The bee blinked, 'You're not Gabriel? Gabriel Agreste? Currently in the possession of the moth miraculous?'
Hawkmoth released a frustrated growl, 'Enough of this circus!' he yelled. 'I'm going home!'
'But…' the creature looked at him, perplexed, 'you already are home…'
Something in the kwami's tone made him finally look around, only to discover they were standing in front of a carpenter's workshop, its name announced in stylish bronze letters on the signboard above them.
'P. Agreste and Son'
Gabriel felt his head spinning and his heartbeat sped up to astronomical rate. He hadn't been in this place in years. It was hard to believe the signboard would still be here. He dared a peek inside and retracted immediately.
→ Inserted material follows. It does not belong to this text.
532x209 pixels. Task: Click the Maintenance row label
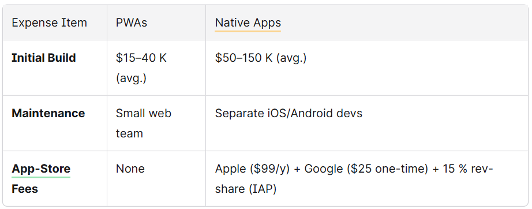[48, 113]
'It's impossible,' he whispered more to himself than to his yellow companion. His hands involuntarily went to his hair with an intent of grabbing a handful, but then he remembered his super suit prevented that. He wondered how his heart managed to beat even faster than before and what it meant when one suffered from tinnitus.
'I need you to calm down, honey,' the bee eyed him warily, noticing his state. 'And I might be able to provide you with some answers.'
The moth wielder opened his mouth but the kwami silenced him with a flick of her paw.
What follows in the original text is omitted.